If the adhesive sets before the parts are properly placed and aligned, it leads to a poorly positioned bond or high internal stress.

Consequences

• Misalignment: Parts cannot be adjusted after initial contact, leading to scrap or rework.
• Incomplete Wet-Out: The adhesive gels before it fully spreads across the entire bond area, resulting in a starved joint with low strength and gaps.
• High Cure Stress: Rapid curing generates heat and shrinkage stress quickly, increasing the risk of cracking or bond failure upon removal from the fixture.

Solutions

• Increase Working Time: Switch to a UV adhesive formulated with a slower photoinitiator package, increasing its “open time” or working time before it fully sets under light.
  
• Reduce UV Exposure: If using a high-intensity lamp, reduce the UV irradiance during the initial “tack cure” phase. This slows the polymerization slightly, allowing extra time for minor adjustments.
  
• Separate Application/Cure: If the parts require complex alignment, use a UV adhesive that relies on a specific high-intensity UV wavelength for cure. Apply the adhesive under a different (non-curing) wavelength of light (e.g., standard room lighting shielded with UV filters) to maximize working time, then move to the high-intensity light for immediate cure.

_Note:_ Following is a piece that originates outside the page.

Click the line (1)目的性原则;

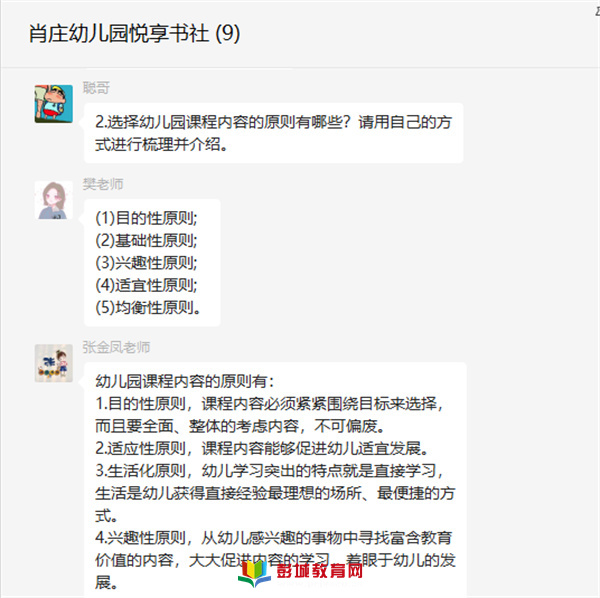pyautogui.click(x=146, y=218)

2. Problem: Cure is Too Slow (Movement Before Set)

If the adhesive remains liquid for too long after placement, the parts are susceptible to shifting, or the assembly process is significantly bottlenecked.

Consequences

• Part Shifting/Slump: Gravity, vibration, or handling during transfer can cause parts to shift relative to each other before the adhesive develops sufficient strength (“green strength”) to hold them in place.
  
• Slow Production Rate: Long cure times tie up fixtures and floor space, limiting the throughput of the assembly line.
  
• Flow-Out: As noted previously, on vertical or inverted joints, slow curing allows the liquid adhesive to flow out of the joint due to gravity.

Solutions

• Increase Cure Intensity/Time:
  • Increase UV Irradiance: Use a higher-power UV light source (e.g., switch from an LED to a high-intensity arc lamp) to speed up the reaction kinetics.
  • Increase Exposure Time: Slow the conveyor or increase the dwell time under the lamp to ensure the part receives the full required dose quickly.
    
• Implement Tack Cure: Use a small, focused UV spot lamp for a flash cure (1-3 seconds) on a small, non-critical area of the joint. This rapidly achieves enough green strength to fix the parts in position, preventing movement, before the final, full cure is performed.
  
• Use Dual-Component Systems: If the assembly is complex and needs high green strength before UV exposure, consider a dual-cure system where a small amount of a fast-setting catalyst is mixed in, which initiates a quick, initial cure while the UV remains the primary final cure mechanism.